# Which Ecaller



## cornsdj (Jan 7, 2011)

I need to buy a ecaller, just getting into snow goose hunting. I don't know anything about them wondering if someone could point me in the right direction of what brand? Thanks


----------



## goosegrinder (Mar 4, 2005)

Never had any issues with any from here.... http://www.goosegetter.com There are others on the market too. Just do a search for them and decide what you like personally.

Alex


----------



## WingedShooter7 (Oct 28, 2005)

Always the option of building your own too.... really isn't to complicated.


----------



## NC Ducker (Feb 17, 2010)

Check out the squawk box. He's a sponsor on this site. Go to sponsors and look under Northern Skies Outfitters . You can also go right to the store on here and see them or purchase it. Never let me down.


----------



## J.D. (Oct 14, 2002)

You cant go wrong with a goosegetter or squakbox. :beer:


----------



## Andy Weber (Nov 18, 2009)

Can't go wrong with the Goose getter or the squawk box. I have used both and after a few minor problems with one brand, they both work great. But my personal preference is the goosegettter. I like the long cords, and the box a little better. The squawk box is smaller, but size doesn't matter to me.


----------



## Original Goosebuster (Jan 12, 2006)

Andy Weber said:


> Can't go wrong with the Goose getter or the squawk box. I have used both and after a few minor problems with one brand, they both work great. But my personal preference is the goosegettter. I like the long cords, and the box a little better. The squawk box is smaller, but size doesn't matter to me.

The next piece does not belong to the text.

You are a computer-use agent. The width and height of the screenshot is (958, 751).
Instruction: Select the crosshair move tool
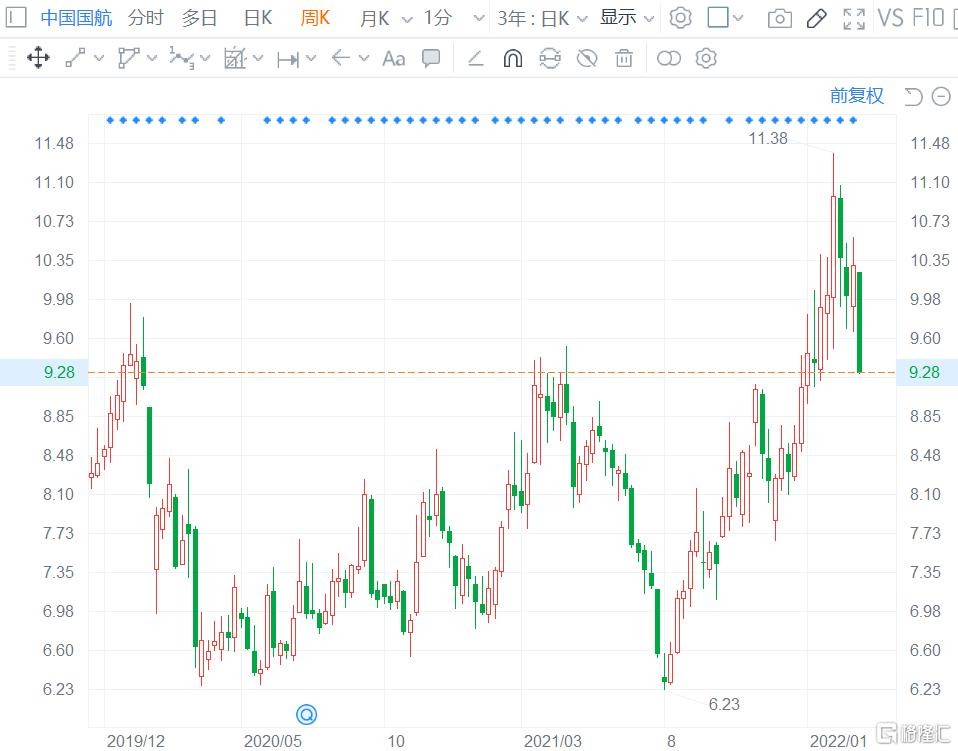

 Size always matter! :rollin: :rollin: :rollin:


----------



## Quack_Kills (Dec 19, 2009)

I've always liked the goosegetter. Dave is a great guy to talk to and has super fast shipping, normally you get it within 1-2 after making your order.


----------



## mikehaines70 (Jan 11, 2010)

the goosegetter is good and your rite i got it super super super super fast!!!!!!!!!


----------



## MinnMag (Feb 25, 2009)

The guys are right. Size matters, and weight. If you can drive into all the fields you hunt with a truck and trailer it doesn't matter how much your system and battery weighs. If you're carrying stuff into the field by hand or with ATV you want the lightest and smallest system that still gets the job done. And long cords make for a mess when it's time to roll them back up all caked with mud. I used to hunt with a big single player system with long cords. It's messy and takes time to set up and pick up. The portable systems like Squawk Box sound good while making the setup and take down fast (about 1 minute per box).With multiple units you get multiple tracks playing simultaneously in different areas of your spread. Think about it. It has to be more realistic than the same track playing on several speakers from one large system.


----------